Keine befriedigenden Infrastrukturlösungen für den ländlichen Raum ohne eine ausreichende Verkehrsinfrastruktur, sagte Peter Westenberger, der Leiter Umweltpolitik im Bahn-Umweltzentrum und betonte, dass die Bahn so viel Schieneninfrastruktur biete wie genutzt werde. Die Regionalnetze im ländlichen Raum betragen zur Zeit 12.000 km von insgesamt 34.718 km Streckennetz. Die Bahn werde sich nicht aus der Fläche zurückziehen, weil sie Mobilität gewährleiste, Güter transportiere und verkehrsbezogene Dienstleistungen anbiete. Damit erfülle die Bahn ihren Auftrag zur staatlichen Daseinsvorsorge. Westenberger stellte den Ausbau der Straßen als Konkurrenz für die Schiene dar und bedauerte, dass der Straßenausbau Priorität habe. Hier forderte er ein verstärktes Trendsetting für die Bahn.
Am Nachmittag kamen die zu Wort, die mit den verschiedenen Angeboten arbeiten müssen und diese in Strategien für den Wandel im ländlichen Raum umsetzen. So bescheinigte der Staatssekretär im Ministerium für Wirtschaft im Land Brandenburg Dr. Wolfgang Krüger den LandFrauen die Zeitgemäßheit ihrer Themen.
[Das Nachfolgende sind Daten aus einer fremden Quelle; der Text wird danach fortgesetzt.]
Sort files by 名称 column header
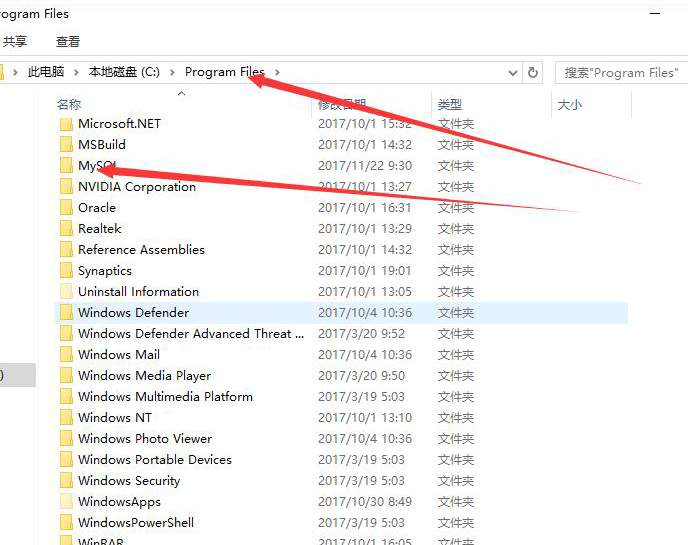 [69, 104]
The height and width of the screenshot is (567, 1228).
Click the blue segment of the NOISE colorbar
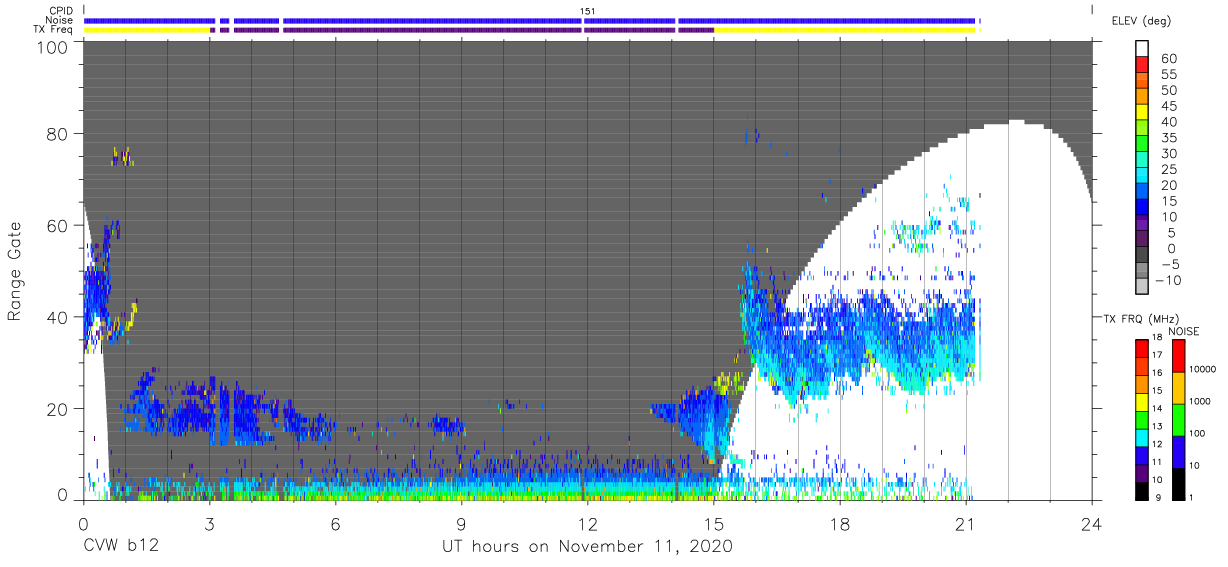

Er hob besonders die Schnittpunkte mit dem Tourismus hervor und machte als wirtschaftspolitischer Praktiker auch gleich noch Vorschläge zur weiteren Verlinkung des Landportals. Der Staatssekretär sieht die Lage sehr realistisch und gibt zu, dass wir nach wie vor, vor einem Riesenberg von Problemen stehen und noch nicht alle Lösungen kennen. Dabei hat er durchaus konkrete Vorstellungen für künftige Lösungen wie funkgestützte Versorgungsnetzwerke z.B. in der Medizin, um einem sich abzeichnenden Ärztemangel im ländlichen Raum zu begegnen. Wir sind spät dran. Aber nun müssen wir die Entwicklung vorantreiben. Damit begrüßte er nochmals ausdrücklich die Vorarbeiten, die nach seiner Ansicht die LandFrauen im Bereich Neue Medien für derartige Lösungen geleistet haben und betonte, dass bei allen Lösungen die Wirtschaftlichkeit entscheidend sei.
Der Generaldirektor des Europäischen Medieninstituts Prof. Dr. Jo Groebel mahnte, dass man die Infrastruktur nicht allein dem Markt überlassen dürfe und dass die digitale Landschaft sehr dynamisch sei. Konzepte müssten mit der Motivation der Menschen übereinstimmen.
Annette Niewöhner vom Bundesministerium für Familie, Senioren, Frauen und Jugend betonte, dass sich alle Strategien zur Gestaltung des Wandels in ihrem Erfolg und in ihrer Nachhaltigkeit daran messen lassen müssen, ob sie die Lebensqualität von Frauen und ihren Familien verbessern oder verschlechtern. Und es gelte zu bedenken, dass über die Gestaltung von Infrastruktur heute Teilhabe im umfassenden und politischen Sinne ermöglicht oder verwehrt werden kann. Die Menschen vor Ort müssen sich ernst genommen fühlen bei allen Aktivitäten in dieser Richtung. Diese dürfen nicht übergestülpt werden, sondern müssen von innen heraus entwickelt werden, auch wenn Investitionen von außen kommen. Vor aller Technik stellte Annette Niewöhner nochmals die Identifikation mit der Region als entscheidenden Faktor für langfristigen Erfolg dar. Es komme gerade den Frauen eine besondere Funktion im Aktivierungsprozess in der Region zu.
Abschließend bewertete Dr. Monika Putzing von SOESTRA das IT-LandFrauenprojekt im Sinne der Fragestellung der Tagung. Es habe Modernität aufs Land gebracht und gezeigt, welche Potenziale Verbände einbringen können, wenn es um Beschäftigung von Frauen geht. Das Projekt war erfolgreich, weil es sich am Bedarf ausgerichtet hat. Nun muss es noch mehr in die Fläche übertragen werden.